En janvier 1995, l’Agora recevait du gouvernement du Québec le mandat  d’entreprendre une recherche et une réflexion sur le meilleur usage à faire des inforoutes. Les jeunes ont été au centre de nos préoccupations. Nous avons, par exemple, étudié le phénomène du Slash and Burn, cette façon qu’on a dans la Silicone Valley de mutiler son corps pour se rassurer sur son existence. Nous avons ensuite découvert les otakus, ces jeunes mâles nippons qui vivent tout, y compris leurs grandes amours et leurs petits vices, par procuration à travers leur écran cathodique.

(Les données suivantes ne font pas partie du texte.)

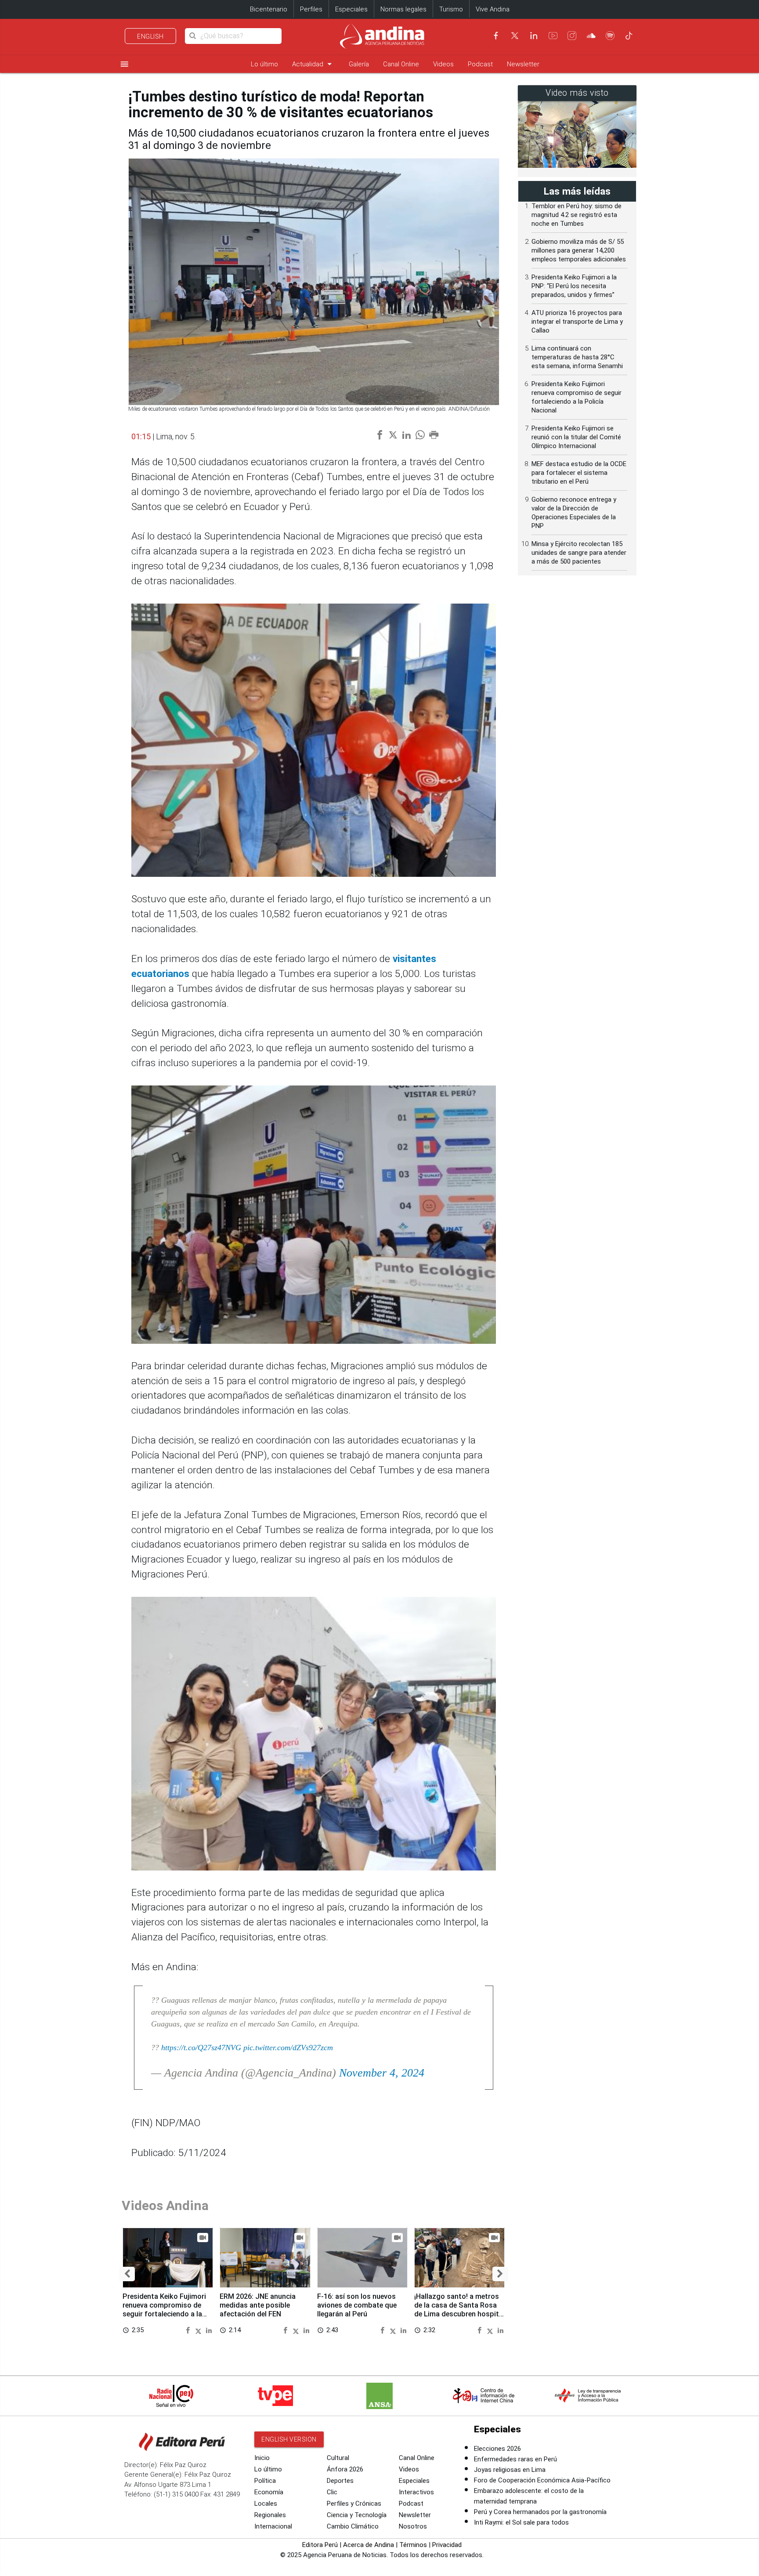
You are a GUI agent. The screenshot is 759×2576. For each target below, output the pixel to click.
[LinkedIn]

La simple observation de son entourage aura permis à chacun de constater que cette aliénation est un phénomène universel. Personne désormais ne peut nier la gravité et l’imminence d’un danger que bien des observateurs avaient aperçu, notamment Guy Debord, auteur de La Société du spectacle. Et Daniel Boorstin dans L’image. Ce danger, c’est celui de la substitution des médias à cette réalité vers laquelle ils ont pour finalité de nous conduire. Les médias sont, le mot le dit, des intermédiaires. Intermédiaires entre quoi et quoi ? Entre qui et quoi ? Nous avons la naïveté de répondre sans hésiter : entre nous et le réel, mot qui a mauvaise presse dans les milieux philosophiques qui ne veulent pas être en reste par rapport aux leaders de la techno-science. Par réel, nous entendons le monde tel qu’il s’offre à nos sens.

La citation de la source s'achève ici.